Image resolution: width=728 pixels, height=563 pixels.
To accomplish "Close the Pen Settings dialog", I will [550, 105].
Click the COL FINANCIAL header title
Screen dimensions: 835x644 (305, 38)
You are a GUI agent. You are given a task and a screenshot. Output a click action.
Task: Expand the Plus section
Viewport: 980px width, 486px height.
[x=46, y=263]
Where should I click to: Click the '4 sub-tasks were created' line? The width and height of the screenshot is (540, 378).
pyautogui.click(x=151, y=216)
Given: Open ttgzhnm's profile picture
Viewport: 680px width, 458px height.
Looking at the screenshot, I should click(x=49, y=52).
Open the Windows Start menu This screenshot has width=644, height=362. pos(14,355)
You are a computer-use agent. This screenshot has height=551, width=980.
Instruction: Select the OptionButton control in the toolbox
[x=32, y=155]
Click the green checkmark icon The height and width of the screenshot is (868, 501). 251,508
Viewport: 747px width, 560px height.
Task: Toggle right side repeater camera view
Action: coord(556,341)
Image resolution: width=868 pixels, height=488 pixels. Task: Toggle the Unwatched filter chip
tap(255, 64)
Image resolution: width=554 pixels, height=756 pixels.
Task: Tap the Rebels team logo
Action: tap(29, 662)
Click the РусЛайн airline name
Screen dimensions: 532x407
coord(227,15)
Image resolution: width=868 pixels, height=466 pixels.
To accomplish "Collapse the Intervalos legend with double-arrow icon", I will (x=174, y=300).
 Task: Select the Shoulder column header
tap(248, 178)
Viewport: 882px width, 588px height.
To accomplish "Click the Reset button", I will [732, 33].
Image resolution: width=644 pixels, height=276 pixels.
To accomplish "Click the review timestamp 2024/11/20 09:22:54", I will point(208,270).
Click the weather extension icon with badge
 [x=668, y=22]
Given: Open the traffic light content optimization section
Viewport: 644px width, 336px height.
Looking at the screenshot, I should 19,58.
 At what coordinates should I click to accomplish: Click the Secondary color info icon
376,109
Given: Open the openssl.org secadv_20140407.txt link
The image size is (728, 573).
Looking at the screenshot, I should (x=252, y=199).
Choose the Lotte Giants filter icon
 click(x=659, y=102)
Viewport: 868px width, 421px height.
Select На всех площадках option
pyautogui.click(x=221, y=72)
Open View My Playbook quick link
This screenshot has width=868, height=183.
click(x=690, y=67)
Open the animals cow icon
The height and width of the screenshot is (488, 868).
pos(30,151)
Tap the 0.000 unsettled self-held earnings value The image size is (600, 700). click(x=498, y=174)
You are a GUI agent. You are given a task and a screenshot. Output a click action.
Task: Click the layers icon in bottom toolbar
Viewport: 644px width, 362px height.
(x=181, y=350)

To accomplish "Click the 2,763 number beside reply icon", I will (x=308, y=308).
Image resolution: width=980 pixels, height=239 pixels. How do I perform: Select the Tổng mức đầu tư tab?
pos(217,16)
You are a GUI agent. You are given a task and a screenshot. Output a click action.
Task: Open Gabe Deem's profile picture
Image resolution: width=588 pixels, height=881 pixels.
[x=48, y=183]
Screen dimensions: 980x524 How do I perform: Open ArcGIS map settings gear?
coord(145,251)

WHAT YOU WILL DO >> Your answer must be the lines from the one containing "Screen dimensions: 980x524" to the last line of the entries, repeated exactly and with nothing else.

YOUR RESPONSE >>
Screen dimensions: 980x524 How do I perform: Open ArcGIS map settings gear?
coord(145,251)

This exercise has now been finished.